Should I use VML to compute the sigmoid function of a vector?
If yes, is there a better way than doing 4 loops:
As you pointed the elimination of div operation , by calculating the inverse of 1+e^-t could be one of the optimization and I suppose that can be done by compiler.
Choice of approach for implementation of the vector sigmoid function could rely on several considerations including vector size, accuracy, and performance. Intel MKL Manual recommends to use VML, if vector size is larger than 40 elements. If vector size in your application is less than 40, Intel(R)R C/C++ compiler might be better choice. Vector math functions support three level of accuracy: high accuracy (HA), low accuracy (LA), and enhanced performance (EP). See additional details in "Data types, Accuracy Modes, and Performance tips" section in"Vector Math Functions" chapter of Intel MKL Manual. Start with EP version of VML functions, which is the fastest. If accuracy of EP VML functions is not sufficient, please try LA or HA versions of VML. Data available at http://software.intel.com/sites/products/documentation/doclib/mkl_sa/11/vml/vmldata.htm gives idea about "accuracy vs performance" aspects of Vector Math functions.
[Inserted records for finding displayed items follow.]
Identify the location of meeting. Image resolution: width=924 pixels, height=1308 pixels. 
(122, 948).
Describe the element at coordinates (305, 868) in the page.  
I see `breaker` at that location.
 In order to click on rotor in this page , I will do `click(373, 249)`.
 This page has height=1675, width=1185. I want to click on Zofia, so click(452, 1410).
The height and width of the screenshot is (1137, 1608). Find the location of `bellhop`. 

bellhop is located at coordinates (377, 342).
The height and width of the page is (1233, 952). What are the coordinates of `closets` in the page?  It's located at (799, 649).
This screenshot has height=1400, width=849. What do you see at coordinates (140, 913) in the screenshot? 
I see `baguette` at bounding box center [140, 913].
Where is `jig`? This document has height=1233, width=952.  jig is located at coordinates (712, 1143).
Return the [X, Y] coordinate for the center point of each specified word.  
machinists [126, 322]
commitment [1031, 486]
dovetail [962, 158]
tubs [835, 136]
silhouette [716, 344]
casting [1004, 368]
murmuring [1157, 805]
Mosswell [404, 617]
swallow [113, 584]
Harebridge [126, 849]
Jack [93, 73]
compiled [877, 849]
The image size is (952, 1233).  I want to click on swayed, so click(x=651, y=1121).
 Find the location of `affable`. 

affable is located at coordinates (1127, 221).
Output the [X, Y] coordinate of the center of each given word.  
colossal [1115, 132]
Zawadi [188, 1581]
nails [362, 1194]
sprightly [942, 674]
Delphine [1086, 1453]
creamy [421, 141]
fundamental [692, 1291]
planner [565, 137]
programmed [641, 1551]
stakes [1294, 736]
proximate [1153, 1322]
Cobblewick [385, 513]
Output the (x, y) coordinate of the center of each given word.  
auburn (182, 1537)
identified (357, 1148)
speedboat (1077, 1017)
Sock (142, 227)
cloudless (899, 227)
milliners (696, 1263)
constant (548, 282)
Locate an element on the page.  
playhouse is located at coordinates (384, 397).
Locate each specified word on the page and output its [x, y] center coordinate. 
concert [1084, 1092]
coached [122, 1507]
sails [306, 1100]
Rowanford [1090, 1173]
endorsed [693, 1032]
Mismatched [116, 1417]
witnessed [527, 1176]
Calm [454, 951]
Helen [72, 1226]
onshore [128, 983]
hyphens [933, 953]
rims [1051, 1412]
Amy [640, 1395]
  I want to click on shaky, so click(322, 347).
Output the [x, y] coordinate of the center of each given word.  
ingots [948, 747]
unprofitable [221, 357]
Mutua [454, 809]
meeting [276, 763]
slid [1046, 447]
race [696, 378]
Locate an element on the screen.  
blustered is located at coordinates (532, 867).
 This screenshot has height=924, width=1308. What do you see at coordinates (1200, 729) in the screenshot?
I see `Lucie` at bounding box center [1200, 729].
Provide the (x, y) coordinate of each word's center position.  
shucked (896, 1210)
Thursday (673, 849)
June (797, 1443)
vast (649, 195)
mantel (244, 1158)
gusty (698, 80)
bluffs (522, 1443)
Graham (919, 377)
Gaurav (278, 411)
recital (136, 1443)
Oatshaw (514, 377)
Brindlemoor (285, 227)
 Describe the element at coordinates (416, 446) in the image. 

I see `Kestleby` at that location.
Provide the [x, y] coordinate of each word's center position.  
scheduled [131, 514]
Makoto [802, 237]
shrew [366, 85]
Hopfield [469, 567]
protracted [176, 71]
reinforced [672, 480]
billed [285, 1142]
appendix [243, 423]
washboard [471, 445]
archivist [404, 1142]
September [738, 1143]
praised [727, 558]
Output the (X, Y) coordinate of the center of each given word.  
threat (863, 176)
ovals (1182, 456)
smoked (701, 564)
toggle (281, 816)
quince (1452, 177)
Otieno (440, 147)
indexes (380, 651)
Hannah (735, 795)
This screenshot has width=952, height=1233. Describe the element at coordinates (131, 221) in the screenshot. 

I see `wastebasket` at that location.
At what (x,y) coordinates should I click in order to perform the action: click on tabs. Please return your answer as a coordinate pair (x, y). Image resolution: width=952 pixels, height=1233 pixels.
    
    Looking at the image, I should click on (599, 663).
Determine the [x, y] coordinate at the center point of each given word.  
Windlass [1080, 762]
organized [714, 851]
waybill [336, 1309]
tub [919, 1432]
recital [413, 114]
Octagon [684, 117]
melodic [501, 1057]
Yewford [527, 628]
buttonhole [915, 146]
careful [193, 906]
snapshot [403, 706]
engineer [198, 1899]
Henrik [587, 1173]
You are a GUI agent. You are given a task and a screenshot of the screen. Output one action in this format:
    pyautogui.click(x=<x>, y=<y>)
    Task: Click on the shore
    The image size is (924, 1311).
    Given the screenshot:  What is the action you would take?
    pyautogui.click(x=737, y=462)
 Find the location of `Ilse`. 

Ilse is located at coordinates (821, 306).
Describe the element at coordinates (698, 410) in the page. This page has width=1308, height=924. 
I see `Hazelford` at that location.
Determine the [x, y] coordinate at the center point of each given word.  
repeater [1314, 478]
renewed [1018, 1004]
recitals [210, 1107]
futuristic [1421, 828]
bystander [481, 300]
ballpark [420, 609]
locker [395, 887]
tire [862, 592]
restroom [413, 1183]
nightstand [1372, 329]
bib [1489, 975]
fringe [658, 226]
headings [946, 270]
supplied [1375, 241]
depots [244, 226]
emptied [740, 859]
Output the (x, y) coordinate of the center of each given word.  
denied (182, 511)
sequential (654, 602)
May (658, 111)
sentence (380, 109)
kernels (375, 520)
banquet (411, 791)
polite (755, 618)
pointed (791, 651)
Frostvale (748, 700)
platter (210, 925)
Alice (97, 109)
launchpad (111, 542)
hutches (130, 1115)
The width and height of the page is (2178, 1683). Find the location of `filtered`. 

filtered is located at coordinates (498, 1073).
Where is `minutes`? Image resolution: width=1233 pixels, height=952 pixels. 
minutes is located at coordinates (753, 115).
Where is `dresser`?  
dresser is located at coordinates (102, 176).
If size of your vector is significant, you would get additional performance benefit from threading supported by VML (see, for example, performance graph for the exponent function at http://software.intel.com/sites/products/documentation/doclib/mkl_sa/11/vml/functions/exp.html)
Eventually, it makes sense to experiment with two versions of the sigmoid function, VML based, and compiler based, and to choose the one which meets your requirements. Combining math functions of Intel(R) MKLand Intel compiler for the development of the vector sigmoid function may be another option.